According to Aristotle, three instruments are available to the speaker or leader in persuading his followers: the speech or argument itself (logos), the speaker’s

character (ethos), and his listeners’ emotional disposition (pathos). Speech persuades when it shows the truth in a particular case. The truth, however, may prove insufficient for those unable to follow complicated reasoning and dependent on hearsay. Yet this does not mean that true reasoning has to be abandoned. Persuasion also occurs when the public is led by speech to experience appropriate emotions. These emotions become the triggers of action. Those who hold a purely technical view of rhetoric focus exclusively on listeners’ emotions. Yet it is also relevant to consider to whom a particular emotion is directed and for what purpose. Insofar as human judgment is affected by emotions, it is not an entirely rational act, but neither should the influence of emotions be exaggerated. Aristotle considers the character of the speaker as the controlling factor in persuasion, because we believe fair-minded people to a greater extent and more quickly.

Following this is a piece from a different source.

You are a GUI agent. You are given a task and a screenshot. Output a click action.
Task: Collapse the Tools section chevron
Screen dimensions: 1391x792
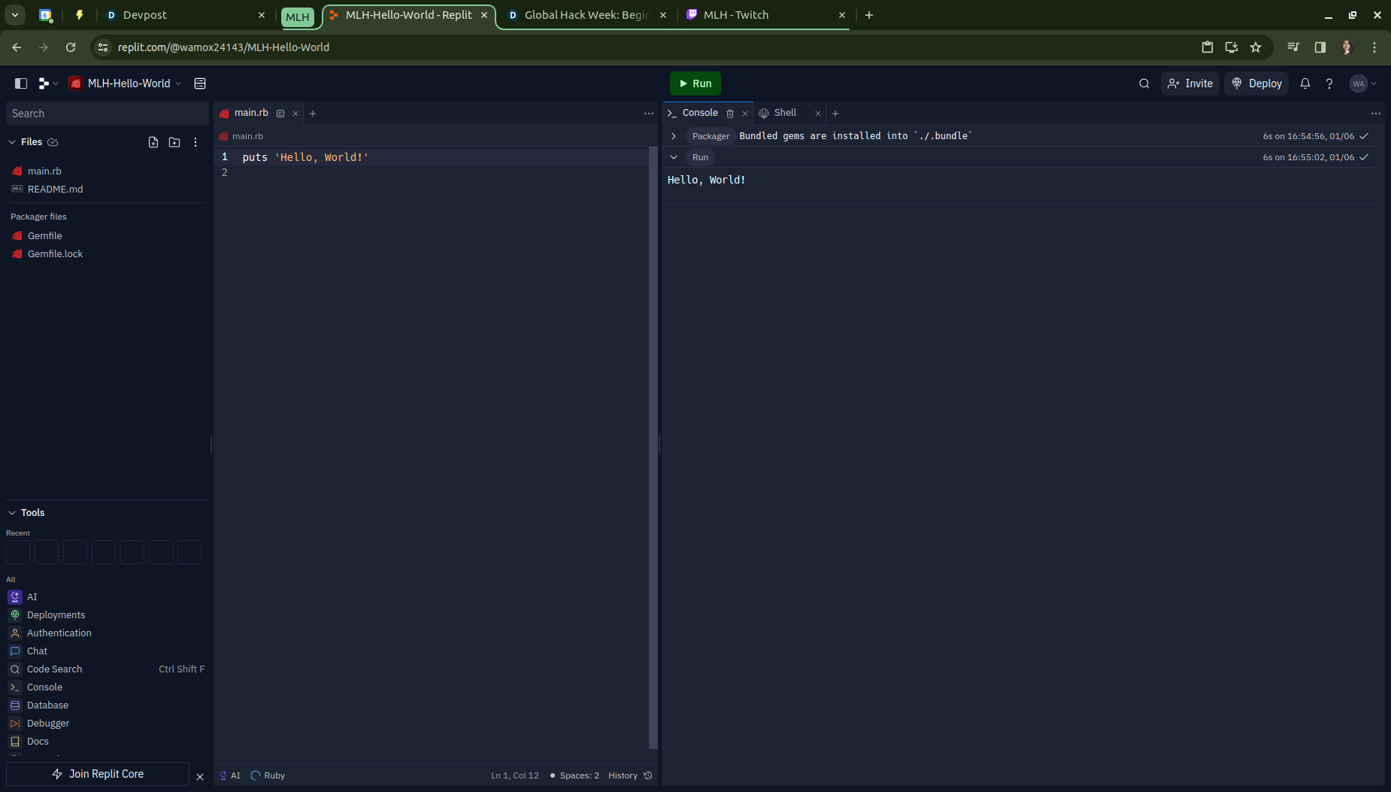pos(12,513)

Listeners are convinced mainly by the image of trustworthiness that a speaker or leader projects. And what better way to ensure an image of trustworthiness than by being trustworthy in fact?

Aristotle lists three personal qualities that an aspiring leader should possess: practical wisdom (phrone-sis), virtue (areté), and goodwill (eunoia). Practical wisdom permits one to form correct opinions over concrete, contingent issues; virtue prods him to express his views justly and fairly; and goodwill ensures that he give the best advice. A person with these characteristics becomes not only a persuasive speaker but an effective leader also.

Whatever a leader’s purpose, it would be helpful to learn to present one’s arguments well and thus elicit the audience’s sympathy. For this, one must turn to rhetoric. But these techniques alone would not work if one lacked virtue, and hence the need for ethics.